Positioning a positive passageway mold of a passageway on the first press body;

covering the first compact and the passageway die with a second volume of the binder-coated ceramic powder;

compacting the second volume of binder-coated ceramic powder, the passage die, and the first compact to form a second compact;

heating the second press body to remove the passage die; and

sintering the second compact to form the ceramic jet module having the passageway extending therethrough.

2. The method of claim 1, wherein positioning a passage die on the first press body comprises positioning a preformed passage die on the first press body.

3. The method of claim 2, wherein positioning a preformed access mold on the first press body comprises inserting a protrusion on the preformed access mold into a hole defined in the first press body.

4. A method according to claim 3, wherein the holes are blind holes or through holes.

5. The method of claim 4, further comprising inserting a mold stake into the through hole.

6. The method of claim 1, wherein positioning a passage mold on the first press body comprises forming the passage mold on a surface of the first press body.

7. The method of claim 6, wherein forming the passage mold comprises first filling a passage mold master with a molten mold material and then pressing an open face of the passage mold master against the surface of the first press body.

8. The method of claim 6, wherein forming the passage mold comprises placing an open face of an empty passage mold master against the surface of the first press body and then filling the passage mold master with a molten mold material.

9. The method of claim 1, wherein pressing a first volume of adhesive coated ceramic powder comprises forming at least one embossing channel in a surface of the first press body.

10. The method of claim 9, wherein positioning a pathway die on the first press body comprises filling the at least one embossing channel with a molten die material.

11. The method of claim 10, further comprising, prior to filling the at least one embossing channel with molten mold material, coating a surface of the at least one embossing channel with a material configured to hinder penetration of the mold material into the first compact.

12. The method of claim 9, wherein positioning a pathway die on the first press body comprises positioning a preformed pathway die in the at least one embossing channel.

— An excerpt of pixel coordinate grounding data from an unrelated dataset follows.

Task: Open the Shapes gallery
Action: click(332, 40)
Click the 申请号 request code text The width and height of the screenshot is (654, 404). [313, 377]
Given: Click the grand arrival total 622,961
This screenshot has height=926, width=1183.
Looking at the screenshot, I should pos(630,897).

13. The method of claim 12, further comprising heating the first press body to melt the preformed pathway die within the at least one embossing channel.

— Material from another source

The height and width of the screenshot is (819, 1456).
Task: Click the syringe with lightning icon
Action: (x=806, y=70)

14. The method of claim 1, wherein the first volume of adhesive-coated ceramic powder is pressed with a first force, wherein the second volume of adhesive-coated ceramic powder, the passage die, and the first press body are pressed with a second force, and wherein the first force is less than the second force.

15. The method of claim 14, wherein the first force is 3% to 80% of the second force.

16. A fluidic module for a flow reactor, comprising:

a unitary closed cell ceramic body having a first average density disposed within a first layer that is greater than a second average density disposed within a second layer, the first and second layers being disposed axially in series between opposite major surfaces of the ceramic body; and

A tortuous fluid passage extending through the ceramic body and abutting the first layer of the ceramic body.

17. The fluidic module of claim 16, wherein the tortuous fluid passage abuts the first layer only at an interface between the first and second layers.

18. The fluidic module of claim 16, wherein the tortuous fluid passage abuts the second layer only at an interface between the first and second layers.

19. The fluidic module of claim 16, wherein the material of the ceramic body is silicon carbide.

20. A fluidic module for a flow reactor, comprising:

a unitary closed cell ceramic body having a grain structure with at least one discontinuity disposed between opposed major surfaces of the ceramic body, the discontinuity defining an interface between first and second layers of the ceramic body, the first and second layers being disposed in series between the opposed major surfaces; and

a tortuous fluid passage extending through the ceramic body and abutting the interface.